Improved Machine Learning Strategies and Algorithms for Transmembrane Potential Estimation in Homogeneous Medium

Enrique Feito-Casares1, Francisco-Manuel Melgarejo-Meseguer1, Arcadi Garcia-Alberola2, Jose Luis Rojo-Alvarez1
1Universidad Rey Juan Carlos, 2Hospital Clinico Universitario Virgen de la Arrixaca


Abstract

Introduction. Research on improved methods to provide accurate estimates of the inverse problem in cardiology and electrophysiology is active today. Recently it has been proposed the use of machine learning methods that can consider the biophysical equations of the problem. Still, the search for free parameters by generalization criteria can also be crucial. In this work, we propose to explore improvements in using kernel methods for estimating the inverse problem, with kernel given by the Green's function for the infinite homogeneous potential and with recently proposed cross-validation strategies for least squares estimation. Materials and methods. Three algorithmic solvers were implemented, namely, least squares with Zero-Order Thikhonov (ZOT) regularization, Support Vector Regression (SVR), and constrained L2 (CL2) optimization.
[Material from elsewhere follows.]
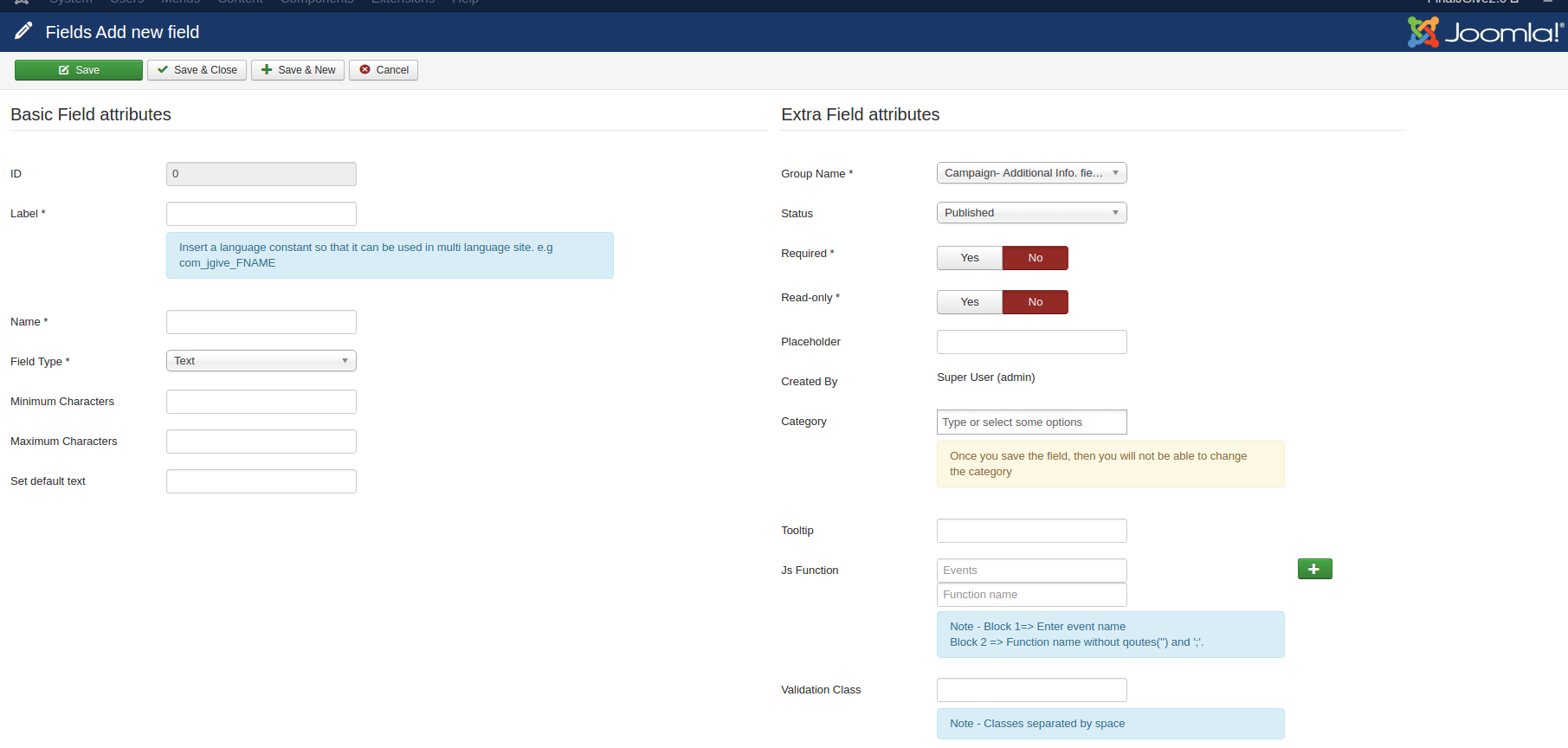1568x748 pixels.
Task: Click the Minimum Characters field
Action: (x=261, y=402)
The estimation of the transmembrane action potential from the extracellular potential was studied in 1D (fiber) and 2D (tissue) simulations. The reaction was generated using the Luo-Rudy model. Experiments and results. The ZOT method was the most unstable. The SVR method provided biased results, although intermediate and acceptable accuracy, except at the edges of spatial action potentials. The CL2 method provided better performance under certain conditions of the implemented cross-validation procedure. \Conclusions. The presented work shows that the use of kernel methods, with appropriate algorithmic formulations and elaborated cross-validation criteria, provides an alternative way towards the estimation of the cardiac inverse problem in a homogeneous and infinite conductor, which can be improved by including the biophysical equations of the problem.